The death this past weekend of George Habash is an opportunity to reexamine some of the myths of the war on Islamist terror. The State Department's annual terrorism report notes that the group led by Habash and known as the Popular Front for the Liberation of Palestine "earned a reputation for spectacular international attacks in the 1960s and 1970s, including airline hijackings that killed at least 20 U.S. citizens."

It's a reminder of the first myth — that the enemy is Islamist extremism. Dr. Habash, a physician, was a Christian whose funeral yesterday took place, according to the Agence France Press, at a Greek Orthodox Church in Amman, Jordan. It is true that Islamist extremism is the most virulent threat at the moment, but it is not exclusively Islamists who hijack airplanes to kill innocent Jews and Americans.

A second myth is that the president of the Palestinian Authority, Mahmoud Abbas, is a man of peace, who wants an end to the war with Israel. Mr. Abbas decided to honor the memory of Habash, who rejected the Oslo accords and never disavowed violence or reconciled himself to Israel's existence, by ordering flags under the Palestinian Authority to be flown at half mast for three days. "The death of this historic leader is a great loss for the Palestinian cause and for the Palestinian people for whom he fought for 60 years," Mr. Abbas was quoted as saying by the AFP.

A third myth is that Israeli Arabs are entirely loyal to Israel. While many of them may be, even those of us who believe in civil rights for Israel's Arab minority are given pause when three Israeli Arab members of Israel's parliament, Ahmed Tibi, Jamal Zahalka, and Wassal Taha, attend, as they did, the funeral of this enemy of the Jewish state.
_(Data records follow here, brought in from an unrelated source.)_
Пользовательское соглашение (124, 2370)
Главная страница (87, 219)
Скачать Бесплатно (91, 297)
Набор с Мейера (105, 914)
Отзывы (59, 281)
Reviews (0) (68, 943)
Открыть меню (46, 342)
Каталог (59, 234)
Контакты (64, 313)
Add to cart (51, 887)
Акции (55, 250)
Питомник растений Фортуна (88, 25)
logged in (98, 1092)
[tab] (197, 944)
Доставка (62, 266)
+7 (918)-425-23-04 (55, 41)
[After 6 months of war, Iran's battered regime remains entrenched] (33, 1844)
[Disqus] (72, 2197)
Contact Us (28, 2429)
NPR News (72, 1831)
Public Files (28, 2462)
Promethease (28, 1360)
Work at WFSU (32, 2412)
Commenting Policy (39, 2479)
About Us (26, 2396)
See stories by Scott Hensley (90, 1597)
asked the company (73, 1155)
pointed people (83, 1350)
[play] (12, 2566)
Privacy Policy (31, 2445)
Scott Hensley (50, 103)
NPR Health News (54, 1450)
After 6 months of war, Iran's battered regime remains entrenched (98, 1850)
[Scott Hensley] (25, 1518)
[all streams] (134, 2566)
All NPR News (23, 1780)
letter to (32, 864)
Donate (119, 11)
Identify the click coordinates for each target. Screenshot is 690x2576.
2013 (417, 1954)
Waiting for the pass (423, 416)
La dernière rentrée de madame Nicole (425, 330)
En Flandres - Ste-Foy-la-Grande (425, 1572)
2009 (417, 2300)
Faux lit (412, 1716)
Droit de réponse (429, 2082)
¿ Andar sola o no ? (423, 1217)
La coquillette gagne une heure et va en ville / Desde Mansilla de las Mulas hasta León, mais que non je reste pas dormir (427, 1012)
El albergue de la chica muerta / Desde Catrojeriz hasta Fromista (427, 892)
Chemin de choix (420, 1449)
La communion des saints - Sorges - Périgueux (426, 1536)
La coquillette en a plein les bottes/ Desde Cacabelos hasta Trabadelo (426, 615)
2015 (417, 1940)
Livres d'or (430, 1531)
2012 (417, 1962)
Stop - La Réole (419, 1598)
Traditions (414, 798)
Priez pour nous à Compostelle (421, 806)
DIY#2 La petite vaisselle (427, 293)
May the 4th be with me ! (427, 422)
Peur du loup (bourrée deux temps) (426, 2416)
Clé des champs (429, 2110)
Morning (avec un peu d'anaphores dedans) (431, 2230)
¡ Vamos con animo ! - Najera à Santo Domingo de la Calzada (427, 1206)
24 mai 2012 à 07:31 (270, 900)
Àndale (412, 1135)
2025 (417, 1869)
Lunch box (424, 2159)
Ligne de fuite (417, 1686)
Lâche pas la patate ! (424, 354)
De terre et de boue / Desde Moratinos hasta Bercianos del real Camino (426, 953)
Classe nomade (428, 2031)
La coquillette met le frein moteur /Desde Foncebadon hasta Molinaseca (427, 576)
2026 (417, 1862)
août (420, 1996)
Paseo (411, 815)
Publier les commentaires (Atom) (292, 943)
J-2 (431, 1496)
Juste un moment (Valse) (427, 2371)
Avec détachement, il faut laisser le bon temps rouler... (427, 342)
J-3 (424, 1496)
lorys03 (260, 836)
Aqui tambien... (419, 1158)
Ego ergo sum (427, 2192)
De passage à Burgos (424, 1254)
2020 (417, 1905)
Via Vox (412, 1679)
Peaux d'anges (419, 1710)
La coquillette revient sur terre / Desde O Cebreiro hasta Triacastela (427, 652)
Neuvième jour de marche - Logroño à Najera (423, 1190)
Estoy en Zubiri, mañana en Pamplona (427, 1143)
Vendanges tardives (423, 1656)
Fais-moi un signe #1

A fourth myth is that Israel and America will bring the terrorists to justice. How else to explain the fact that Habash, several years into the so-called Global War on Terrorism, died of apparently natural causes, at age 81 or 82, in Jordan, a country that has a peace treaty with Israel and is often considered an American ally in the war? He belonged in prison — or on the gallows.